違和感を感じたまま生活しており、後半、抜歯前の時期は、ずっと怖い思いをしていたので・・・。どうしてもっと早く抜歯しなかったのだろうという後悔だけが強く残りました。
インターネットの情報は・・・見極めが難しい
歯医者に行ってある注意を受けました。「インターネットは参考にしないで下さい」ということです。
「あんなの信憑性ないからね。本当のこと書いてある方が少ないよ。」と、一蹴されました。
お医者さんや専門家が書いているコラムなどは別ですが、確かにこれまでの経験上「嘘ばっかりじゃん」という書き込みにも多く出会ってきました。
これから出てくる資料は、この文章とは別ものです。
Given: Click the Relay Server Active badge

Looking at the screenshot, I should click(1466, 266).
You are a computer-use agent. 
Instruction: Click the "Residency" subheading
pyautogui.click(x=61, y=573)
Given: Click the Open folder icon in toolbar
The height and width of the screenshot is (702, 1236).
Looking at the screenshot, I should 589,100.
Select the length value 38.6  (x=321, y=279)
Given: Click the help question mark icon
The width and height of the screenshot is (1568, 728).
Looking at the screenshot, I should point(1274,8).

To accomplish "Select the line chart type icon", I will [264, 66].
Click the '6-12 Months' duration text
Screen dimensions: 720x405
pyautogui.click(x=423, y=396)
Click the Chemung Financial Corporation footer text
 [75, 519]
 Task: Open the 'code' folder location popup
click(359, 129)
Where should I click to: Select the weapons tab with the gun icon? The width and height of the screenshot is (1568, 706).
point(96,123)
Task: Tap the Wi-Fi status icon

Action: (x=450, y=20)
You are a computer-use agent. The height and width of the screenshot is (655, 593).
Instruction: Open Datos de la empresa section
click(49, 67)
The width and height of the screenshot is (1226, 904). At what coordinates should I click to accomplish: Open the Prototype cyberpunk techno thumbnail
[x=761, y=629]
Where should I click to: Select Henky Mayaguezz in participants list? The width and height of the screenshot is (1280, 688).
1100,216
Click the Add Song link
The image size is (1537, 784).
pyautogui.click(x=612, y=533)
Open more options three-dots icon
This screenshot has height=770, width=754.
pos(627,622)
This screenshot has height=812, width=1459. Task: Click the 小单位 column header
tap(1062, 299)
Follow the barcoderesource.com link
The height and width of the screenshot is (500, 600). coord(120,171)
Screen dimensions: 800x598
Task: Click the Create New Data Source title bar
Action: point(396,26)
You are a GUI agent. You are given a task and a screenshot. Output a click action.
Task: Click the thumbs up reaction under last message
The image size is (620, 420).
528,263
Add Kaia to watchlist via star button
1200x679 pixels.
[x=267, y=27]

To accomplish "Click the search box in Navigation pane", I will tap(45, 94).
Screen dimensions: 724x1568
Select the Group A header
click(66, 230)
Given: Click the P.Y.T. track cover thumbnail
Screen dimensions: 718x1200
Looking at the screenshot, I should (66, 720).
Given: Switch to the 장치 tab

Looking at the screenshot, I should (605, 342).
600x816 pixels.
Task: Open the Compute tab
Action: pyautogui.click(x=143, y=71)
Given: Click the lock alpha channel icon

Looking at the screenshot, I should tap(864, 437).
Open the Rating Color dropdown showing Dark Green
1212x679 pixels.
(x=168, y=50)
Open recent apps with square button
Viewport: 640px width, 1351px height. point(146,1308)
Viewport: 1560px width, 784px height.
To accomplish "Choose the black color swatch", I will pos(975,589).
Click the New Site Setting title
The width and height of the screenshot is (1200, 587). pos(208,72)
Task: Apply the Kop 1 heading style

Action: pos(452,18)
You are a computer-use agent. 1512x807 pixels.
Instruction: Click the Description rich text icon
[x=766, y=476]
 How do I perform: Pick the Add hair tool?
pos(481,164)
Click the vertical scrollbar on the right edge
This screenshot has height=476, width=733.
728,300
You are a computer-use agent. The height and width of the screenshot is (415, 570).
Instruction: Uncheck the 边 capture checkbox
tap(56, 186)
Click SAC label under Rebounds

気軽に情報が手に入る反面で、やはり正しい情報は手に入りにくいのかもしれません。
あと少し遅かったら・・・恐怖と反省
日を追うごとに、確実に口の状況は悪化していました。もしもあのままだったら、いつかアゴが外れていたと思います。
インターネットの情報に大きく振り回されてしまったものの、結局はそのおかげで、口とアゴの健康が返ってきました。
少しでも不安な方は、すぐに病院で見てもらうことをオススメします。インターネットで自己診断をしてしまうことは、取り返しのつかない状況になりかねません。